Peringatan soal dampak jangka panjang pandemi ini juga disampaikan oleh ekonom senior CSIS Haryo Aswicahyono dalam acara yang sama. Haryo menyadari bahwa pemerintah saat ini berkutat pada dampak jangka pendek pandemi. "Tapi tidak sepatutnya kita kehilangan visi jangka menengah dan panjang," kata dia.
Ia mengingatkan pemerintah soal scaring effect atau dampak jangka panjang pada perekonomian. Haryo mencontohkan seorang bayi yang lahir pada saat kebakaran hutan di daerah kebakran hutan. "Sepuluh tahun kemudian prospek untuk mendapat income yang tinggi turun 2,8 persen atau 5,3 persen," kata dia.
Amalia sepakat dengan peringatan yang disampaikan Haryo. Menurut dia, Indonesia punya sejumlah pekerjaan rumah sebelum pandemi. "PR ini kemudian diperbesar dengan adanya krisis dari Covid-19," kata dia.

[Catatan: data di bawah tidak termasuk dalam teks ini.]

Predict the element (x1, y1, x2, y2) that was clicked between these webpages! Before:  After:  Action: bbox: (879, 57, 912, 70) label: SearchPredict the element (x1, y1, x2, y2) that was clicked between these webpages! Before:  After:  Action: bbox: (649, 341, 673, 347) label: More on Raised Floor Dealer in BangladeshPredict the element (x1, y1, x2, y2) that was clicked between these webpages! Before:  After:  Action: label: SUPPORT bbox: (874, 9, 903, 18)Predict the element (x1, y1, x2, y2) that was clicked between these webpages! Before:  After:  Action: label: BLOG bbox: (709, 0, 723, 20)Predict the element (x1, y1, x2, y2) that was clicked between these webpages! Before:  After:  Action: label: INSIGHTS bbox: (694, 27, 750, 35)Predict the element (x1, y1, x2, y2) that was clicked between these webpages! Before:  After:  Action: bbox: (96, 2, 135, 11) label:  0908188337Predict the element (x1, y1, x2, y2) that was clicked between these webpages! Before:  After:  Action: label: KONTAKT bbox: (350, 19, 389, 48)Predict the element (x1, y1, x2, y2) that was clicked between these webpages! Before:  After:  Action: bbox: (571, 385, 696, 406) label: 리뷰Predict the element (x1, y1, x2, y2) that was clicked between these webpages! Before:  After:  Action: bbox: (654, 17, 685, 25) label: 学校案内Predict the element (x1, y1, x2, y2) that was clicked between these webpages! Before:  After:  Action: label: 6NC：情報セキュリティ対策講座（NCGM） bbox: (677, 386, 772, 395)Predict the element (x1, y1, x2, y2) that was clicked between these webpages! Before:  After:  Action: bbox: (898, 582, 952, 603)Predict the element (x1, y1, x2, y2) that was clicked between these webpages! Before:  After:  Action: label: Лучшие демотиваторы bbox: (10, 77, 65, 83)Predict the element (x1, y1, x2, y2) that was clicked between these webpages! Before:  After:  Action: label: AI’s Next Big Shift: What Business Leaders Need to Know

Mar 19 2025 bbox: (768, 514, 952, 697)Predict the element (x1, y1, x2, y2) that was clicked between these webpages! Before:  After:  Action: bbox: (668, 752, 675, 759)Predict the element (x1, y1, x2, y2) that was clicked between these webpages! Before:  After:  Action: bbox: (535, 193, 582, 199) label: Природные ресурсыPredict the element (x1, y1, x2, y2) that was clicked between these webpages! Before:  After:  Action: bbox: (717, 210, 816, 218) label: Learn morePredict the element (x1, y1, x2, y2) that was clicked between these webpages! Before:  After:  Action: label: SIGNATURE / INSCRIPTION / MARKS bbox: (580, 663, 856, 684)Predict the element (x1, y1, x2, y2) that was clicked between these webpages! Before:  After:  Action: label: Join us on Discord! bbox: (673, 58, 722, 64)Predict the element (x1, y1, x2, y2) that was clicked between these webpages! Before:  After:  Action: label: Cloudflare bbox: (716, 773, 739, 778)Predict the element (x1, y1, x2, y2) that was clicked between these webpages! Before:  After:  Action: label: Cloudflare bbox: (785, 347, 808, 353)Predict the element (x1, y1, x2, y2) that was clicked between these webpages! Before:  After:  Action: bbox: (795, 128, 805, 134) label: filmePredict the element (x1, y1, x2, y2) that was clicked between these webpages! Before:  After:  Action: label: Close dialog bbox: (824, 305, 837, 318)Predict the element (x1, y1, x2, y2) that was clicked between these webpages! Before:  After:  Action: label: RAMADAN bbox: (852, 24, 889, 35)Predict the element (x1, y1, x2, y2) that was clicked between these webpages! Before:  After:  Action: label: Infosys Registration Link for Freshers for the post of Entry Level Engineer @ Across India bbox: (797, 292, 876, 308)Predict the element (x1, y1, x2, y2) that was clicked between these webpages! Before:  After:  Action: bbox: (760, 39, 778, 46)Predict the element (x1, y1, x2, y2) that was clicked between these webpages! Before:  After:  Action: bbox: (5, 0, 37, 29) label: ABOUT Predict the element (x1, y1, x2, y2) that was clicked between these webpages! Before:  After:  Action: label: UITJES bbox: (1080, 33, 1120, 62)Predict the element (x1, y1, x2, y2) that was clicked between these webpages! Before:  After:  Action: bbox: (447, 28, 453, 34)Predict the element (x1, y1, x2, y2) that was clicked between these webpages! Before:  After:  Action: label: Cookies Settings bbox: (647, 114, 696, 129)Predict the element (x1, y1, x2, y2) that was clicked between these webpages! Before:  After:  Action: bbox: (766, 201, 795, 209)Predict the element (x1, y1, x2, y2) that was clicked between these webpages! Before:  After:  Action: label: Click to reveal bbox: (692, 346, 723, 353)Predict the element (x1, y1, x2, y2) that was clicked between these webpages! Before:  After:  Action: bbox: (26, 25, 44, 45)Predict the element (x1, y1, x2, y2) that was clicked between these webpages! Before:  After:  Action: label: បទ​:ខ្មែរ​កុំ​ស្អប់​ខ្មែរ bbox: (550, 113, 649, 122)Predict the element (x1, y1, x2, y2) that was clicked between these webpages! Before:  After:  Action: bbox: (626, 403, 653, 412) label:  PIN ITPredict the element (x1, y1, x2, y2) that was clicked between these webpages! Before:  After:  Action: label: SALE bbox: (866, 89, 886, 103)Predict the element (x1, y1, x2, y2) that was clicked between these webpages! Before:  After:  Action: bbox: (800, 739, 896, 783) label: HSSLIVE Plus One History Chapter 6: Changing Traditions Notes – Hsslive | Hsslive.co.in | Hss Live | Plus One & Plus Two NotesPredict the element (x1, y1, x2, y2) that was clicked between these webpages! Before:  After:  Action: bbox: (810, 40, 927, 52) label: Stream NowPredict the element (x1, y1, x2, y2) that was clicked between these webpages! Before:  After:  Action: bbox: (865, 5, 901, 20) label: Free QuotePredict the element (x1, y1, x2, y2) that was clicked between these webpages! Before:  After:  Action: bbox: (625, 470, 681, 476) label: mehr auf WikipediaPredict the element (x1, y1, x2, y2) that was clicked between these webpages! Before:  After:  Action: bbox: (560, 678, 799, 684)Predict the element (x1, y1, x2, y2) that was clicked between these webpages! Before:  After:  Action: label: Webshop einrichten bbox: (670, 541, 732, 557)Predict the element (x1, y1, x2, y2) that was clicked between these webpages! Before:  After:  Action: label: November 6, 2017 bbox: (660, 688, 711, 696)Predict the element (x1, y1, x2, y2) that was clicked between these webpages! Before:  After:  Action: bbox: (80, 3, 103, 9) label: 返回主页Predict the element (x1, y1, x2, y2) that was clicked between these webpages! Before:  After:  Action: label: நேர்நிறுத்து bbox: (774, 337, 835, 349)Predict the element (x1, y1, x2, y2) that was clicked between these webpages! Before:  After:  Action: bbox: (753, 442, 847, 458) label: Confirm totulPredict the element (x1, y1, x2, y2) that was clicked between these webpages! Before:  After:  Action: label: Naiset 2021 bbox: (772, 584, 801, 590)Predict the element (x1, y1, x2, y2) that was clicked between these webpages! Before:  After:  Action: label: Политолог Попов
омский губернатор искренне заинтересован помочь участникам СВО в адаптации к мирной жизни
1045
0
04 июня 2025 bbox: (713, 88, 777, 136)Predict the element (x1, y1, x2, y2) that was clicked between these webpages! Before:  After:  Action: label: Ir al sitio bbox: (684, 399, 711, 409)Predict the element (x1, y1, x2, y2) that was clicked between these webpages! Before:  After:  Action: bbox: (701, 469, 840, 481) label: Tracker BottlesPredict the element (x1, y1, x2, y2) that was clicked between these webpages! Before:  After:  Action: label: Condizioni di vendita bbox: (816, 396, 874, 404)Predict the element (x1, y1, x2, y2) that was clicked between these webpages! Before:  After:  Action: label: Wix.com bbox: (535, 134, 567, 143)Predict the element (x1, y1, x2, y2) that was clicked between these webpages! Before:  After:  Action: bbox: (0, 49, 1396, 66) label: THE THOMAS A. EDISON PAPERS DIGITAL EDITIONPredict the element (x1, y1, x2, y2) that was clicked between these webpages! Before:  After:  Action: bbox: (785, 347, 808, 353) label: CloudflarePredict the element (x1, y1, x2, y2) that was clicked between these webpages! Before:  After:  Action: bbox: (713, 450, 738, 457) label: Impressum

Pekerja rumah tersebut dirangkum Amalia dalam beberapa indikator perekonomian. Salah satunya dalam ekspor manufaktur di 2019, Indonesia terbawah dibanding Cina, Vietnam, Filipina, Thailand, dan Malaysia.
Selain itu, kata Amalia, kinerja sektor manufaktur Indonesia juga turun terlalu cepat dibandingkan dengan negara level PDB per kapita yang sama. Amalia membandingkan Indonesia dan Thailand.
PDB per kapita Indonesia dan Thailand pada tahun 2020--di awal-awal pandemi Covid-19--berada di level yang sama. Tapi, kinerja manufaktur (Manufactur Value Added) di Thailand mendekati 30 persen dari PDB. "Sedangkan Indonesia sudah di bawah 20 persen," kata Amalia.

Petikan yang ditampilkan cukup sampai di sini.